How do they know this? According to Wikipedia, the life-span of a mouse only reaches 2 years in laboratory captivity. In the wild they don’t live much longer than 3 months. It took me seven years, as a human, to learn to tie my shoes, with multiple instructors. Do other mice communicate this information to them? Are there mouse survival seminars?
It reminded me of an incident that I witnessed once on the 14th street L train platform. For those who don’t live in New York City, the L train is the crappy subway that runs between North Brooklyn and the East Village in Manhattan. For most of the past several years the MTA has been “upgrading” it. What this meant was that almost every night after 10, train service was cut in half. Rather than run trains on two tracks, in each direction, train service went to one track exclusively at that hour. One night I reached the subway station a few minutes after it had gone to single-track service. And so I was stuck waiting a half hour for my train.
At the First Ave station you can look across the tracks to the opposite platform. That evening, someone had dropped a large order of McDonald’s French fries on the platform just before it went to single track service. The fries, their red cardboard container and the ketchup sat there directly opposite from where I stood. Because it was a variance in the environment, my eye naturally fell on the pile of fries while I stared into space. Then a rat popped out of the drain hole on the wall behind the fries. I watched it.
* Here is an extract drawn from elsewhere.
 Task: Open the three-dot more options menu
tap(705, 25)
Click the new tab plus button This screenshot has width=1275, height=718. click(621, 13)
The rat meandered around the platform a bit, then homed-in on the fries. It gathered up a bundle of them and crawled back into the drain hole. A few moments later, it popped out of the hole and collected some more fries. I imagined that it was bringing food home to a little rat family. Somehow this was a nice, warm image, like a Norman Rockwell picture, but with rats. The rat made this trip several times, until it had gathered all the fries. I continued staring into space. That’s when the frightening thing happened.
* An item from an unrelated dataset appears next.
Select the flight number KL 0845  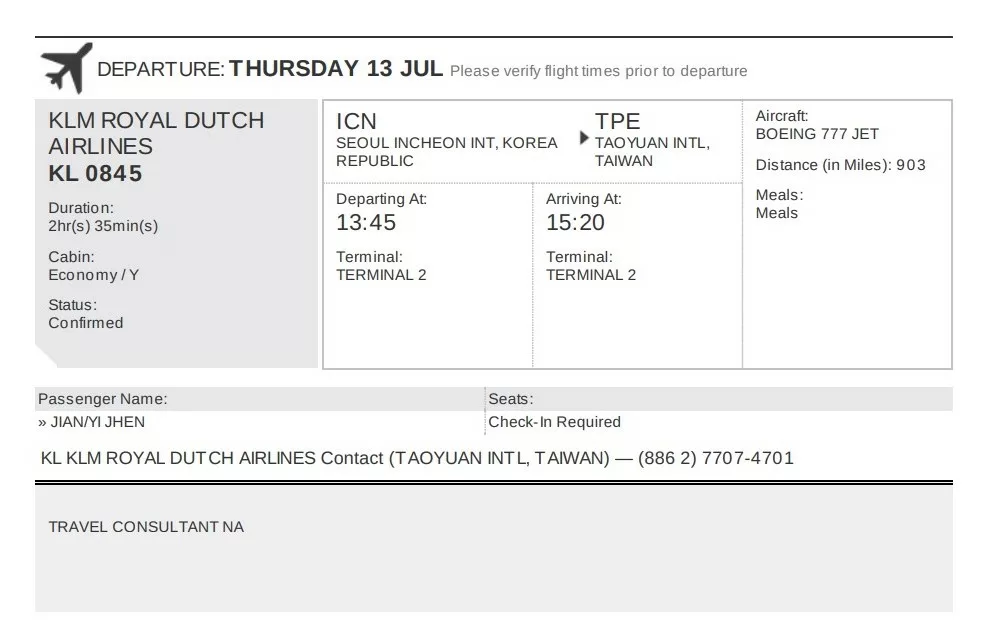pos(95,173)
The rat came back for the ketchup.
It emerged from the hole and picked up the sealed plastic envelope of ketchup. Then it tried to re-enter the hole, but because the envelope was sealed, it would not collapse to a width that would fit in the hole. The rat dropped the envelope, and then picked it up again, trying to force the envelope cross-ways into the hole. I turned to the man standing next to me.
“Are you seeing this?” I said.
He looked straight ahead. “Yeah, I am. It’s kinda scary.”
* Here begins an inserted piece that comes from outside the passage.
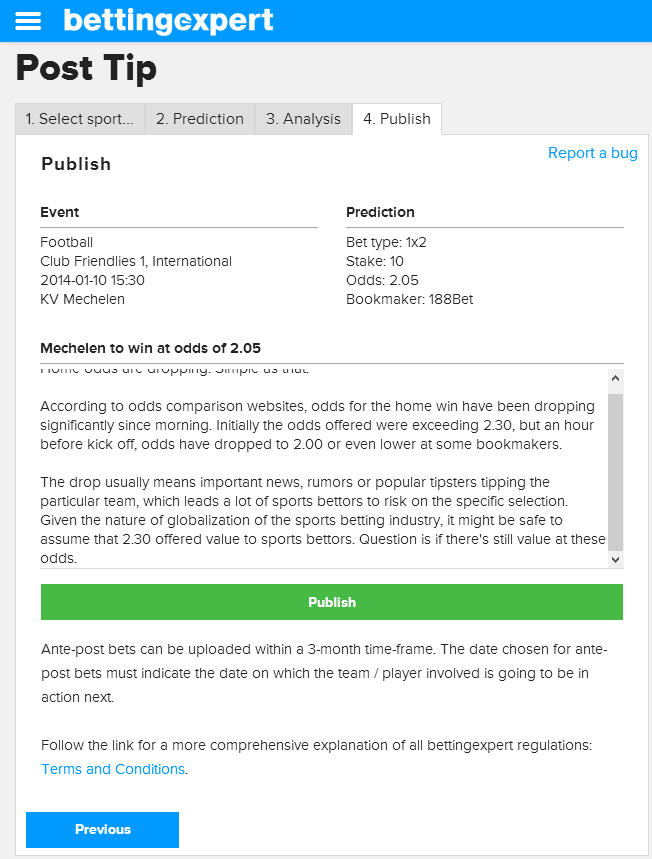The image size is (652, 859).
Task: Click the scrollbar down arrow
Action: tap(615, 559)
We watched the rat struggle awkwardly with the ketchup for a bit. After a few tries he seemed to figure out that the ketchup would fit into the hole if he pushed it in lengthwise, rather than crosswise. Then he disappeared, off to feast on his fries with ketchup.
So this incident was on my mind when I realized that the mice were specifically searching for food safely protected in plastic bags. “What else do they know?” I said to myself.
In the weeks that followed, I outsmarted the mice, just barely. I washed and then rebaited all the spring traps with chocolate, bits of an Easter Bunny that had been in my freezer for moths. The temptation of chocolate was too strong. Eleven mice succumbed to it. Though I left baited traps in place, I captured none and saw none until now. Looking back, many of the mice were clearly young. Perhaps they merely ignored the wisdom of their elders.
Now I am at a loss for what to do next. These new mice obviously know that a taste of chocolate is a death sentence. They surely know that peanut butter is bad news too. Cheese hasn’t worked as mouse bait since 1957. Should I go exotic? Tehini? Vegemite? I guess I’ll have to learn.